When a company relocates, one of the first steps is for employees to consider whether their families will accept moving to the new headquarters.
This is also a concern for development professionals, and will become a reality when Oxfam International decides which city in the so-called global South will become its new headquarters. Oxfam recently confirmed its relocation plans, and we asked our members how they view the trend of large international NGOs moving away from their traditional bases in top donor countries and closer to the countries where they do most of their work.
In a LinkedIn discussion, readers were most concerned about how the organization will be able to keep most of its international staff in the new location — even if Bangkok or Jonannesburg are considered expat-friendly development hubs.
Some members argued that this should not be a problem, as there are many highly-qualified development professionals in both Asia and Africa, and Oxfam’s relocation could boost local hiring and create much-needed employment opportunities within both regions.
However, other readers pointed out, iNGOs should retain some sort of balance between international and local staff, or else, as one Devex follower suggested, the "gulf" between locals and expats will remain, as is now common in country offices of large aid groups and even U.N. agencies.
And this does not only concern the numbers, but staff influence, pay and benefits as well, noted an experienced consultant on these matters.
“’Fairness" (internally, between ‘international’ and ‘national’ staff); accountability (to donors, beneficiaries, and other stakeholders); value for money (to borrow the DfID phrase); market-based pay management; and ability to attract and retain the right talent to deliver on mission, all play into the consideration (and effectiveness of implementation) of these organizational decisions," the expert added.
These are just some of the issues Oxfam will likely deal with once the transition happens.

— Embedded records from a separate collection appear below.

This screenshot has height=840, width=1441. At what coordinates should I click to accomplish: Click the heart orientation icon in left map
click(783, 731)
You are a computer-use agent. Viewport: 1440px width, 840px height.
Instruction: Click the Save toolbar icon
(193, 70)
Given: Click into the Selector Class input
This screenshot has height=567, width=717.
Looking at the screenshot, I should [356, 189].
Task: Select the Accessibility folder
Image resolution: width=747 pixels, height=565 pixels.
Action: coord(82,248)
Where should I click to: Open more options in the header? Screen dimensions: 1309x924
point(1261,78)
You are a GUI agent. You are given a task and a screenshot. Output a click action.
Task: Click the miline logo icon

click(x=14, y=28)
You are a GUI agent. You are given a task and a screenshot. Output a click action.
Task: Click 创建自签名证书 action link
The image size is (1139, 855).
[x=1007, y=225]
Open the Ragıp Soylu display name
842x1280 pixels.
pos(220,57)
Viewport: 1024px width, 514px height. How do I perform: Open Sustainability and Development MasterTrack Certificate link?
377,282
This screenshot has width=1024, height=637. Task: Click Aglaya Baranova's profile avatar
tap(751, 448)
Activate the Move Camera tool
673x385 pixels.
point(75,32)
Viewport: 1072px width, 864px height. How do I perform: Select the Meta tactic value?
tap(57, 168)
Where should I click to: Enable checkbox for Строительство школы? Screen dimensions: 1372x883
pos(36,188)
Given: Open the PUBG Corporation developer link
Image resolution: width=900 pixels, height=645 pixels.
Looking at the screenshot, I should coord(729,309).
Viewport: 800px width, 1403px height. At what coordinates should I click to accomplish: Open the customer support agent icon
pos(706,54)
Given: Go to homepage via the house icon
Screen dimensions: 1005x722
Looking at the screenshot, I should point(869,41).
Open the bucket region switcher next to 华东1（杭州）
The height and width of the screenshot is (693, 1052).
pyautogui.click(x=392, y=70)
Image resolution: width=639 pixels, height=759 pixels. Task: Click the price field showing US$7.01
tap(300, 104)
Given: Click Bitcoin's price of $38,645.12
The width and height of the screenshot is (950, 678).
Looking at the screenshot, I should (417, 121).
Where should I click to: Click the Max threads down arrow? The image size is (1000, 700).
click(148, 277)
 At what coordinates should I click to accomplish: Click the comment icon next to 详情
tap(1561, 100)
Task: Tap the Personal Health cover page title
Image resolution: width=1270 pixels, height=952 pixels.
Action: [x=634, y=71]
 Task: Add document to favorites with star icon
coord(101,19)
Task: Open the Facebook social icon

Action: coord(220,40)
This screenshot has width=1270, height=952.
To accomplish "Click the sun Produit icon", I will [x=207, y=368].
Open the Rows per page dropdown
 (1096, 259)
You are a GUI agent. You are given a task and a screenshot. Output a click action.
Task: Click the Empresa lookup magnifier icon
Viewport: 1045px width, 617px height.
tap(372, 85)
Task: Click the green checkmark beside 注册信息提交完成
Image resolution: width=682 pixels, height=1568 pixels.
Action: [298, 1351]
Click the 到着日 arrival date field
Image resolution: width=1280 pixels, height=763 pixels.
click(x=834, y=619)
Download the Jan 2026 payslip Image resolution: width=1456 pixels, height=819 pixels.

In the discussion, an ActionAid staff member highlighted how the organisation’s pioneer decision to move its headquarters to Johannesburg in 2004 provided them "significant opportunities, connections, mandate and legitimacy," and how they were able to recruit "excellent" local staff — and still attract "high-quality" international staff "when needed."
One development coach raised a radical idea: “What if we stopped using the concept of 'headquarters' all together? What if we focused on deploying talent and leadership across international organizations thinking in terms of nodes and networks? Must we have a single set of senior management co-located under one roof? Need we imagine decision-making using our 20th-century vertical, cascading structures, and instead imagine horizontal ways of organizing and cooperative approaches to assigning authority?”